▶ **TASK PROMPT**:
Only certain lines below are wanted: those starting at the line containing "Vakantiehuis Lot-et-Garonne (149, 1471)" and ending at the line containing "目标 (129, 1468)", both included, each retyped exactly.

▶ **DATA FOR THE TASK**:
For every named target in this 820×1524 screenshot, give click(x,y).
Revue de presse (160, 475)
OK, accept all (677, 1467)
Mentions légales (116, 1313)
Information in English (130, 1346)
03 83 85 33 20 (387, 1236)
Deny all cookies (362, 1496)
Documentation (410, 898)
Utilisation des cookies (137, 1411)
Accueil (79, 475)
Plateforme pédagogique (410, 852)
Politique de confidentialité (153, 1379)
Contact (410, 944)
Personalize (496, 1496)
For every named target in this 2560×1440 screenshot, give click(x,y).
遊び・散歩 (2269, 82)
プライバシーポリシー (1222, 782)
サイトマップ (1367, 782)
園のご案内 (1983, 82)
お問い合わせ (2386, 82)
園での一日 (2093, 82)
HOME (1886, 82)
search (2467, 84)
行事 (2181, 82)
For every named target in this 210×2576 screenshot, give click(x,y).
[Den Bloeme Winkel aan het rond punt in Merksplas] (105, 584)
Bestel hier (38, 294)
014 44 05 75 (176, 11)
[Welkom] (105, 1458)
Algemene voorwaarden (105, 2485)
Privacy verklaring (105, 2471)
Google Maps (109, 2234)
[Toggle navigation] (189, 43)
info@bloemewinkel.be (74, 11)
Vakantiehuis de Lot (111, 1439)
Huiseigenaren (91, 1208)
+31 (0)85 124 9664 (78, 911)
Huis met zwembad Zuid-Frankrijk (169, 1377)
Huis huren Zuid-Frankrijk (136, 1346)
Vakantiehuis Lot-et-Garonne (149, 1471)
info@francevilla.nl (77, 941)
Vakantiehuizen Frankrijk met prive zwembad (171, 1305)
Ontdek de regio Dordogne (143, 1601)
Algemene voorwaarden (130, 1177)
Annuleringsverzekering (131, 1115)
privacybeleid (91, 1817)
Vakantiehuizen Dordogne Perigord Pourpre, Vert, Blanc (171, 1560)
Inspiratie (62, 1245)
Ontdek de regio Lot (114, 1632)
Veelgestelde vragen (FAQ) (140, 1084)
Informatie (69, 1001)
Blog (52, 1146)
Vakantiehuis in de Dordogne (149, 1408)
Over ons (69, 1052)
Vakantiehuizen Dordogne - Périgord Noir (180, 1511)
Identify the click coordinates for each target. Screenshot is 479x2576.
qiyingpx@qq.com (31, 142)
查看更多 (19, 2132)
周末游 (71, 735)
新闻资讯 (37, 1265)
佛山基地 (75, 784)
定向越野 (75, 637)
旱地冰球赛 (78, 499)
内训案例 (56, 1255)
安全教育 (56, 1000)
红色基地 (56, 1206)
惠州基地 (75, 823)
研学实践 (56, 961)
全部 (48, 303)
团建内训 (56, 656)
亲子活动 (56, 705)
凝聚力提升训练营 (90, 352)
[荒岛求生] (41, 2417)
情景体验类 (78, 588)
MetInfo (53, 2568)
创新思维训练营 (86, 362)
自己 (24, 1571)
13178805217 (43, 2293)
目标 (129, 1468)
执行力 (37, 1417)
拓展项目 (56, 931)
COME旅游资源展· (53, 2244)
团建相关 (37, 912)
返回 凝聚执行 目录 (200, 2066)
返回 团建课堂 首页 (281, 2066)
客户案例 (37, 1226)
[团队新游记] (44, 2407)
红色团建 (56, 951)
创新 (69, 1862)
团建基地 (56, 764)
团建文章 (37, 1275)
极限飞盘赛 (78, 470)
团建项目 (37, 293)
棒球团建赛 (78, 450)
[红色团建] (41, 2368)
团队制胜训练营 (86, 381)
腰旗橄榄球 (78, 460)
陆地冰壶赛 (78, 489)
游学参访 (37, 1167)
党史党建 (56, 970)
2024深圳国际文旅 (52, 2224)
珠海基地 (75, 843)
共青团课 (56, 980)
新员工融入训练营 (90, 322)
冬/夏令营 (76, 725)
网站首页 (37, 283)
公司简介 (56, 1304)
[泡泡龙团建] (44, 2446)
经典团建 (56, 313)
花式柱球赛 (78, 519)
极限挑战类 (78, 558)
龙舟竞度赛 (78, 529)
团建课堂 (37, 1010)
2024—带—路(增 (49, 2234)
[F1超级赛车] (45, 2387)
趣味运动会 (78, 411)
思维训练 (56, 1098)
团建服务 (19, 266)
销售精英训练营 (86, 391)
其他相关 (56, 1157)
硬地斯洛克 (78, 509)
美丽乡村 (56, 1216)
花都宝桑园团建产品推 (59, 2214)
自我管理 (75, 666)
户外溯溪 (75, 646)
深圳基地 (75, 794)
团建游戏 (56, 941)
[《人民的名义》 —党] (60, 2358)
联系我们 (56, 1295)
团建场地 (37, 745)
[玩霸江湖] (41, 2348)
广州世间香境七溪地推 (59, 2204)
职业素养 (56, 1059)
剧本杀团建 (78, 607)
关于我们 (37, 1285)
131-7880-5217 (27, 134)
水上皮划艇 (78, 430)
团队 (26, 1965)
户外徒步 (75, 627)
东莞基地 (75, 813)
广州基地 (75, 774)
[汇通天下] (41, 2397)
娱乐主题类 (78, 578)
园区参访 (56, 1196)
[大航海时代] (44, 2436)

▶ **WRITTEN SOLUTION**:
Vakantiehuis Lot-et-Garonne (149, 1471)
info@francevilla.nl (77, 941)
Vakantiehuizen Frankrijk met prive zwembad (171, 1305)
Ontdek de regio Dordogne (143, 1601)
Algemene voorwaarden (130, 1177)
Annuleringsverzekering (131, 1115)
privacybeleid (91, 1817)
Vakantiehuizen Dordogne Perigord Pourpre, Vert, Blanc (171, 1560)
Inspiratie (62, 1245)
Ontdek de regio Lot (114, 1632)
Veelgestelde vragen (FAQ) (140, 1084)
Informatie (69, 1001)
Blog (52, 1146)
Vakantiehuis in de Dordogne (149, 1408)
Over ons (69, 1052)
Vakantiehuizen Dordogne - Périgord Noir (180, 1511)
Identify the click coordinates for each target. Screenshot is 479x2576.
qiyingpx@qq.com (31, 142)
查看更多 (19, 2132)
周末游 (71, 735)
新闻资讯 (37, 1265)
佛山基地 (75, 784)
定向越野 (75, 637)
旱地冰球赛 (78, 499)
内训案例 (56, 1255)
安全教育 (56, 1000)
红色基地 (56, 1206)
惠州基地 (75, 823)
研学实践 (56, 961)
全部 (48, 303)
团建内训 (56, 656)
亲子活动 (56, 705)
凝聚力提升训练营 (90, 352)
[荒岛求生] (41, 2417)
情景体验类 (78, 588)
MetInfo (53, 2568)
创新思维训练营 (86, 362)
自己 (24, 1571)
13178805217 (43, 2293)
目标 (129, 1468)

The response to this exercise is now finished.